_Instructions to follow_:
From the material below, please set down exactly the lines starting with the one with "Je veux m'inscrire (167, 2018)" and going on through the one with "Home (70, 349)", without a single picture.

_Data to process_:
----

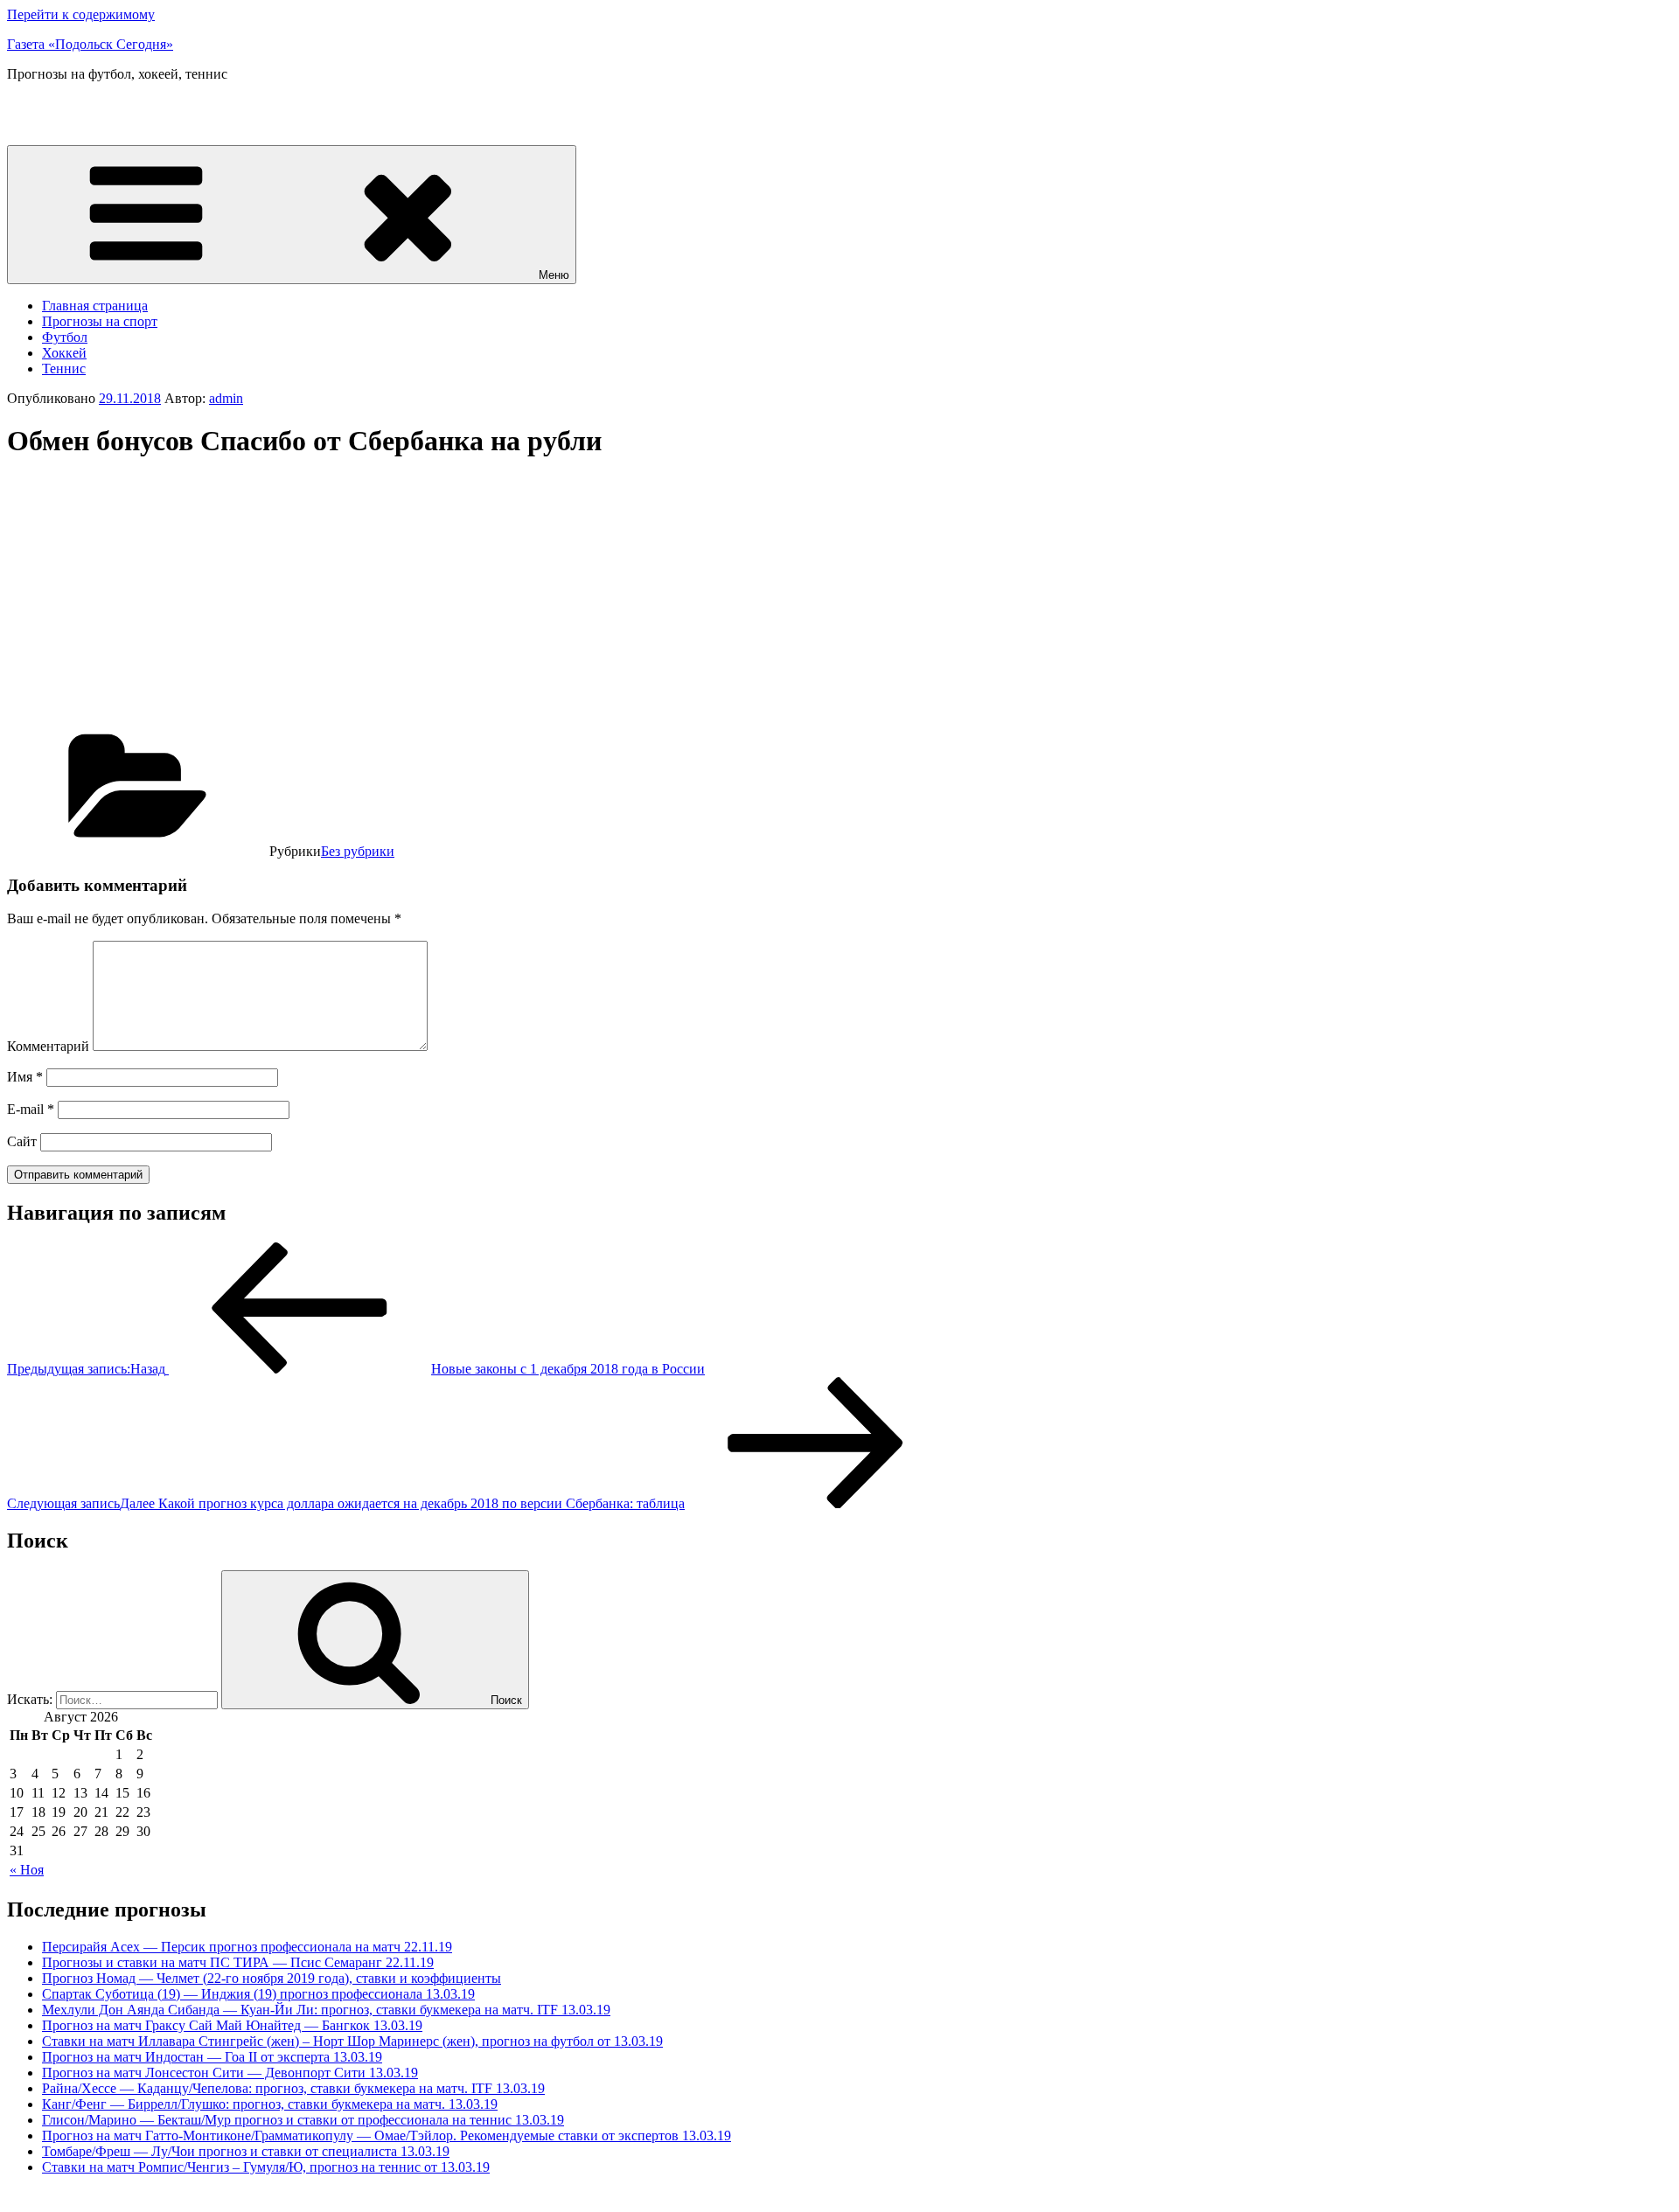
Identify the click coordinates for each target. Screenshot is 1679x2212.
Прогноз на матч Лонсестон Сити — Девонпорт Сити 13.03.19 (230, 2072)
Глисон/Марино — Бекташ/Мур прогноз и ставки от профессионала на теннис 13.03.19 (303, 2119)
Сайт (22, 1141)
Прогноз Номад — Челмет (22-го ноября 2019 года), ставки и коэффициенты (271, 1978)
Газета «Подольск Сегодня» (90, 44)
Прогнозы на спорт (99, 321)
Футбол (64, 337)
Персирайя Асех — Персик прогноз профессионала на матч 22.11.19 (247, 1946)
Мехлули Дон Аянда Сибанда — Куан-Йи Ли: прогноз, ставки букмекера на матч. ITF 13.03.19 (326, 2009)
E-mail (30, 1109)
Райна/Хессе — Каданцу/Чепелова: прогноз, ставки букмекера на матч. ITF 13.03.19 (293, 2088)
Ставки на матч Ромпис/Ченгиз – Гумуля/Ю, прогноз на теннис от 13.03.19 (266, 2167)
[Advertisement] (154, 598)
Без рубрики (357, 851)
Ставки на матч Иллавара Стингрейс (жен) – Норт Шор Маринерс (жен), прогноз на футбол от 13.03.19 (352, 2041)
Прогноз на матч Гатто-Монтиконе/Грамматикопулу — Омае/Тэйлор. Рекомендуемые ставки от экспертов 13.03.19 (386, 2135)
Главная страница (95, 305)
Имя (25, 1076)
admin (226, 398)
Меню (554, 275)
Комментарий (48, 1046)
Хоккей (64, 352)
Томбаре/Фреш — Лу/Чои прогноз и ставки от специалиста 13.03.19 (245, 2151)
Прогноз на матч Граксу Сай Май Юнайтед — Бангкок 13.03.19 (232, 2025)
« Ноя (27, 1869)
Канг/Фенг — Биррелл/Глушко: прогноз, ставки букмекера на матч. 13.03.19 (270, 2104)
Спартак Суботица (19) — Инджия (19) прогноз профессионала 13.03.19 (258, 1993)
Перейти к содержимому (81, 14)
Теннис (64, 368)
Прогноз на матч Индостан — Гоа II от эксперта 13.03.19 (212, 2056)
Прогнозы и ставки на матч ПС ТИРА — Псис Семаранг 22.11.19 (238, 1962)
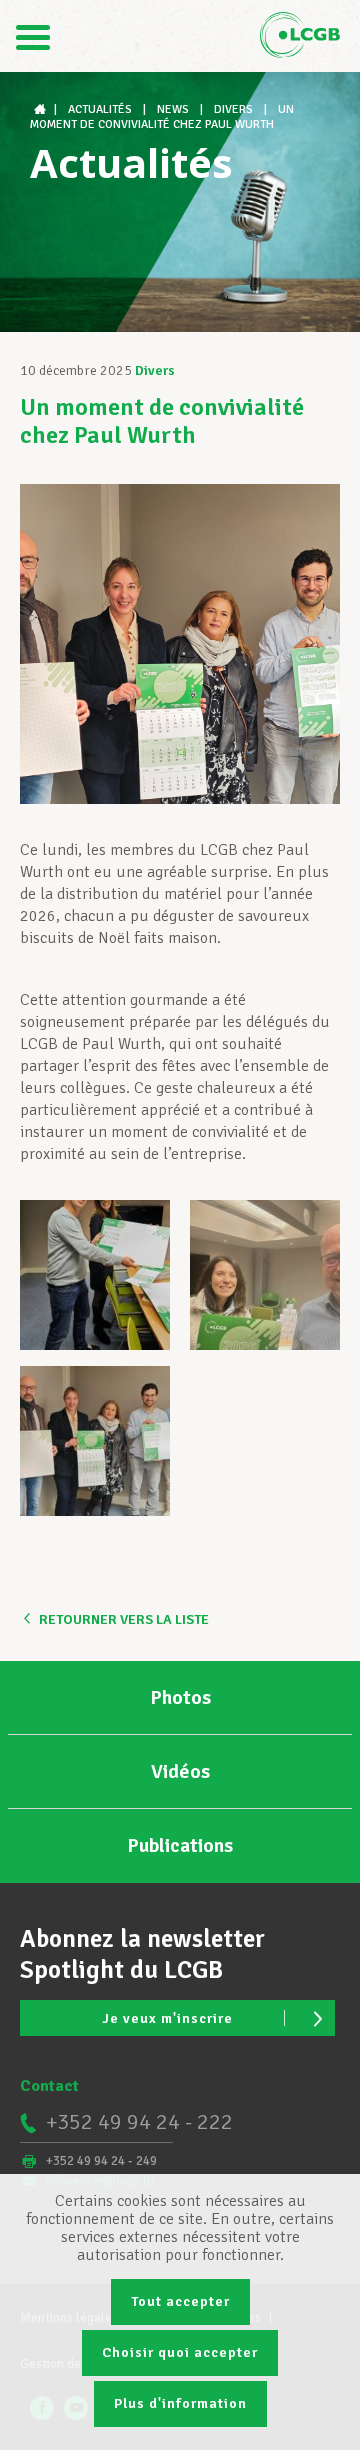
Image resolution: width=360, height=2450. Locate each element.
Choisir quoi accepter (180, 2352)
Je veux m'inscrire (167, 2018)
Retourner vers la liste (124, 1619)
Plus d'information (180, 2403)
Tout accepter (180, 2301)
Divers (155, 370)
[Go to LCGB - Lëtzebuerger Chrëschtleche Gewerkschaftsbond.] (42, 109)
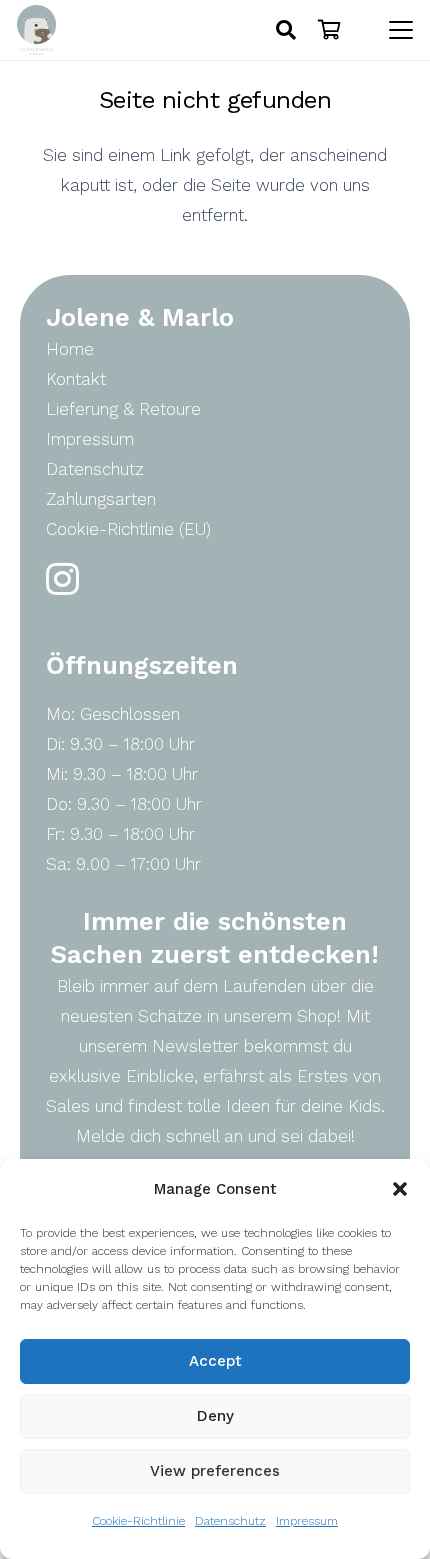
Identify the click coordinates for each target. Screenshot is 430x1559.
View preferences (215, 1471)
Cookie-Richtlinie (138, 1521)
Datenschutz (230, 1521)
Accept (215, 1361)
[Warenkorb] (330, 30)
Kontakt (76, 379)
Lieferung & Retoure (123, 409)
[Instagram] (62, 579)
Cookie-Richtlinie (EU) (128, 529)
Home (70, 349)
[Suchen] (286, 30)
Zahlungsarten (101, 499)
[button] (400, 1189)
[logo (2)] (36, 30)
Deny (215, 1416)
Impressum (307, 1521)
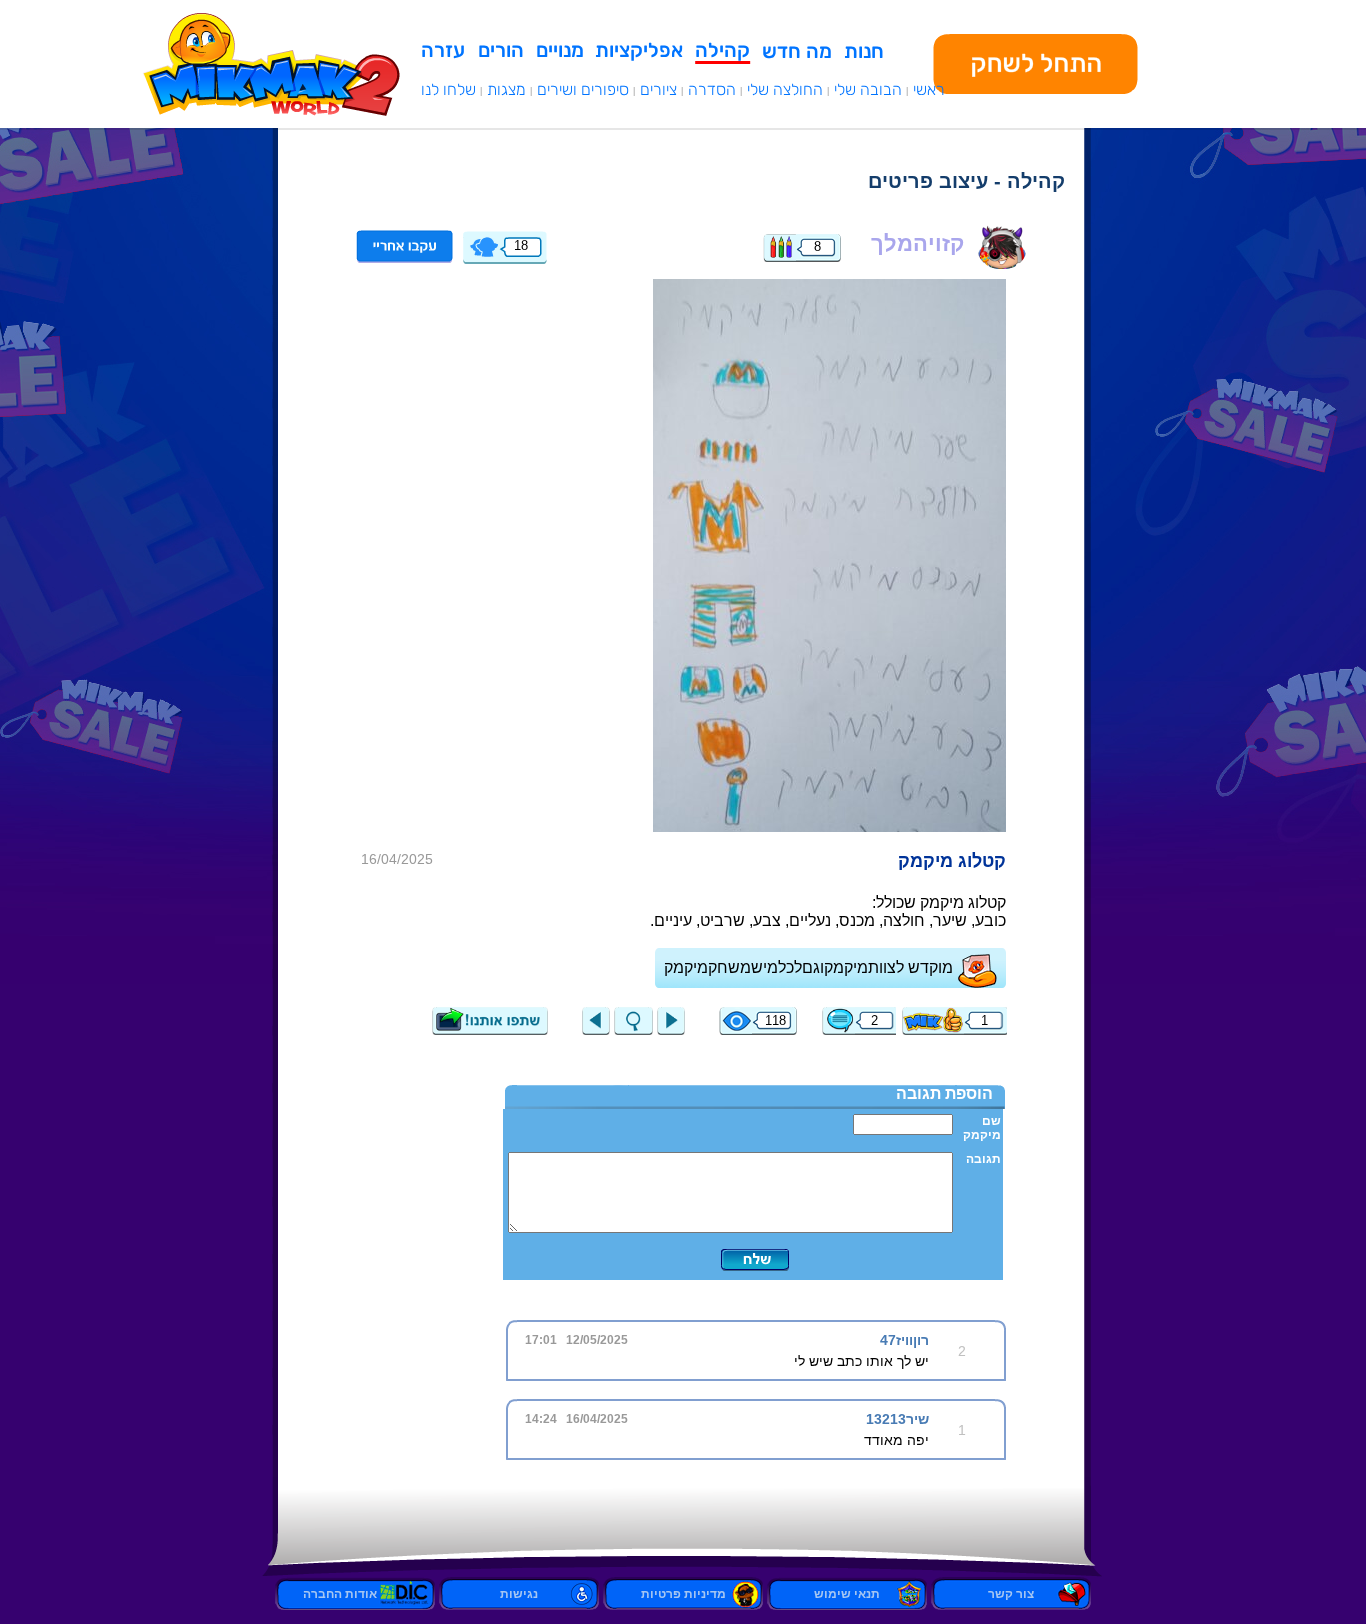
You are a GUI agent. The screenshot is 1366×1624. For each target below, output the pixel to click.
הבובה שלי (868, 89)
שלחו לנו (448, 89)
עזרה (443, 50)
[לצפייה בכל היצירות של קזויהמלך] (779, 256)
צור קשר (1011, 1594)
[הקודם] (596, 1029)
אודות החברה (355, 1594)
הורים (501, 50)
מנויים (560, 50)
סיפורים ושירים (583, 89)
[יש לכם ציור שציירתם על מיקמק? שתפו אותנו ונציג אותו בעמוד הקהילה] (490, 1029)
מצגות (506, 89)
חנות (864, 51)
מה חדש (797, 51)
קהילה (722, 50)
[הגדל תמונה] (633, 1029)
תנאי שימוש (847, 1594)
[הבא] (829, 554)
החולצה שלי (785, 89)
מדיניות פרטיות (683, 1594)
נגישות (519, 1594)
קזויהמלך (917, 243)
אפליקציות (639, 50)
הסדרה (712, 89)
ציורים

----

_Answer to this problem_:
Je veux m'inscrire (167, 2018)
Retourner vers la liste (124, 1619)
Plus d'information (180, 2403)
Tout accepter (180, 2301)
Divers (155, 370)
[Go to LCGB - Lëtzebuerger Chrëschtleche Gewerkschaftsbond.] (42, 109)
Identify the click coordinates for each target. Screenshot is 430x1559.
View preferences (215, 1471)
Cookie-Richtlinie (138, 1521)
Datenschutz (230, 1521)
Accept (215, 1361)
[Warenkorb] (330, 30)
Kontakt (76, 379)
Lieferung & Retoure (123, 409)
[Instagram] (62, 579)
Cookie-Richtlinie (EU) (128, 529)
Home (70, 349)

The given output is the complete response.